True Blood’s Experience In Louisiana

August 9, 2009 by  

true_blood_season_2_episode_4_maryannThe cast and crew of Alan Ball‘s hit HBO TV vampire series True Blood not only left a mark on the small town of Clinton, Louisiana recently but, the town also left a lasting impression with the entire cast and crew. Although Baton Rouge was the production base for the three day shoot for the 110 member cast and crew of True Blood,  Clinton was officially designated to provide the backdrop for the fictional town of Bon Temps.  The townsfolk of Clinton didn’t mind that their town was being taken over and made to look like mayhem occurred in their town with trash and clothing strewn everywhere and graffiti desecrating the 1909 United Daughters of the Confederacy statue.  They enjoyed sitting on their lawn chairs off-camera watching the actors recreate the scene where Maryann‘s spells has turned the town upside down.

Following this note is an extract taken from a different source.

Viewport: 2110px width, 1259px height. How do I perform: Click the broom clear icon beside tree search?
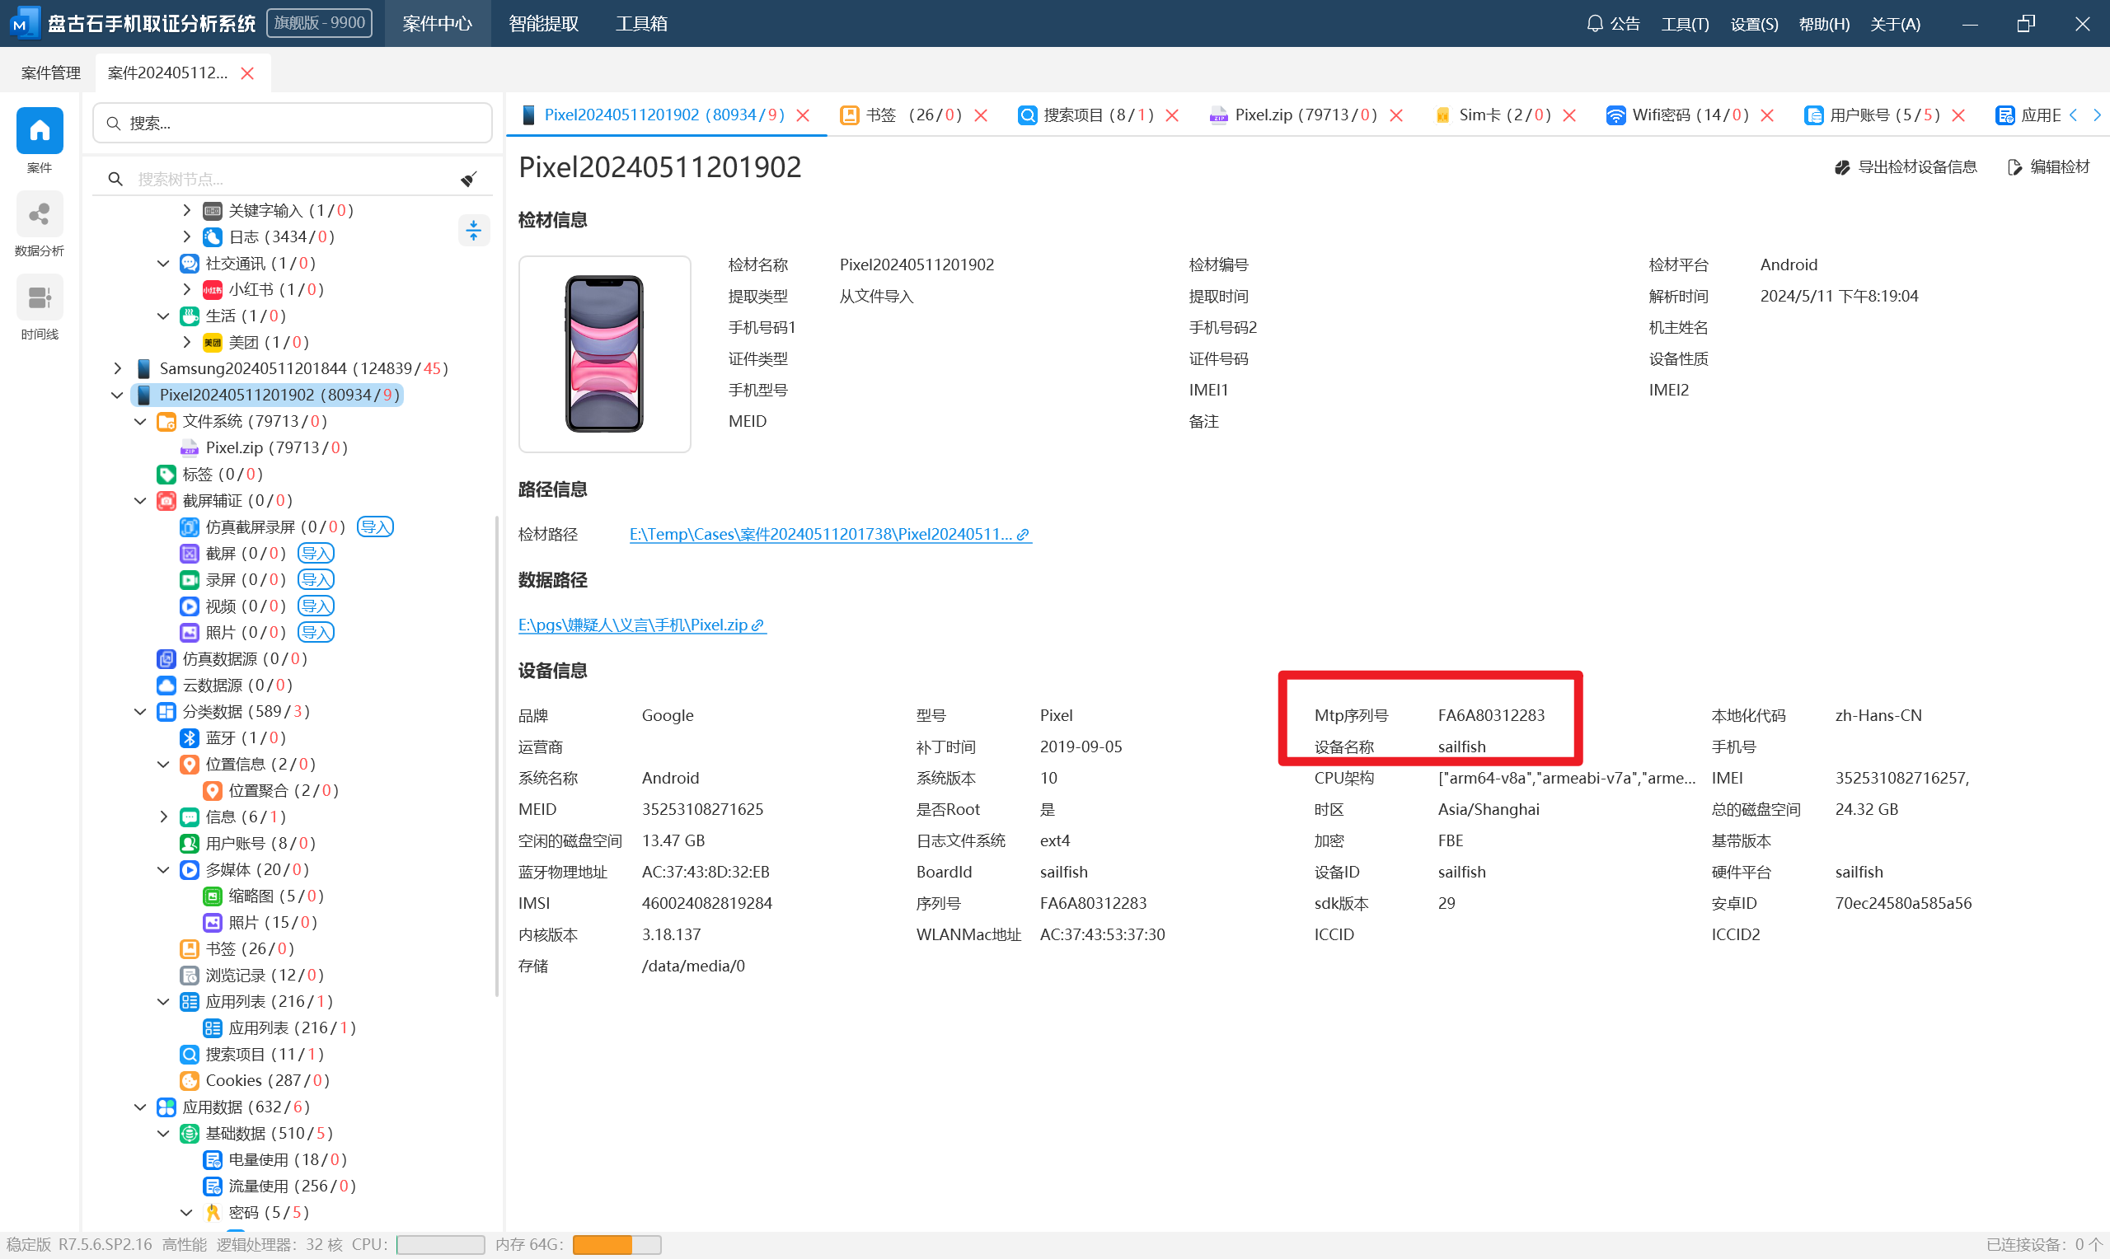[468, 179]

During filming, traffic had to be routed around Clinton’s downtown, creating a minor nuisance for cross-parish travelers, but more than 50 Louisiana residents were employed by the show, including Audrey Faciane, executive director of the parish’s Chamber of Commerce and a parish tourism commissioner, who got a small part as one of the Bon Temps residents turned crazy by Maryann‘s mood magic. She states that she could see an annual True Blood festival arising from Clinton’s association with the series.

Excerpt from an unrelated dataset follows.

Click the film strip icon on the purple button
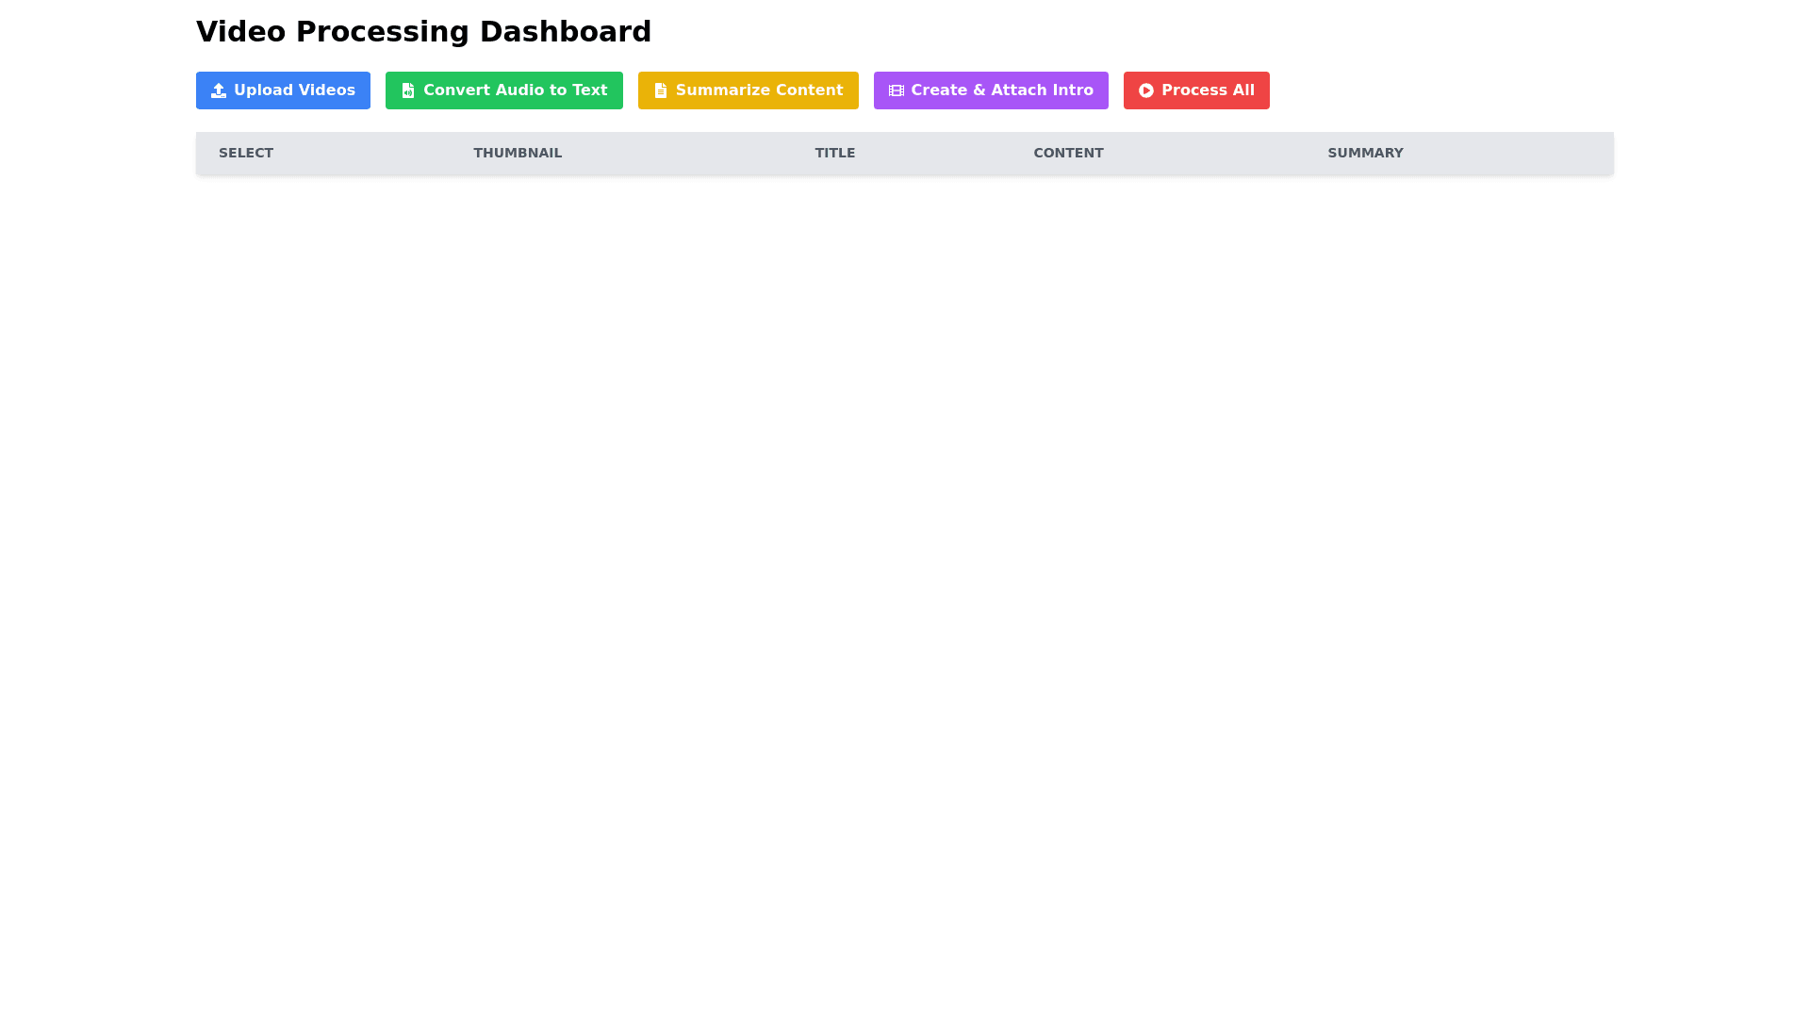The image size is (1810, 1018). click(897, 90)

While in Louisiana several cast members took the opportunity to do some sightseeing of New Orleans (highlighted by a cast-and-production-team dinner at Galatoire’s) and take in the atmosphere of the area.  The Los Angeles sound stage can only provide so much in terms of realism however, by being on location the production crew can feel (mosquito bites), smell (crew-member funk after a day of shooting in the sun) and taste (poisson meuniere amandine, brabant potatoes) the real thing.  As Adam Davidson, the director for the episode states:

“You can talk all you want when you’re sitting in Los Angeles about the sweltering heat of Louisiana, but until you’re here and experience it, you can’t understand,” Davidson said. “It’s good for them to feel it.”

The important aspect of shooting on location is to hear the accents and to try to be as true as possible when recreating on the show.  As Brian Buckner, writer for 3 of the episodes shot in Clinton states, meeting the people from the area and hearing the way they talk and their stories, it helps him see if he is being realistic or not to the audience and doing justice to the people of the area.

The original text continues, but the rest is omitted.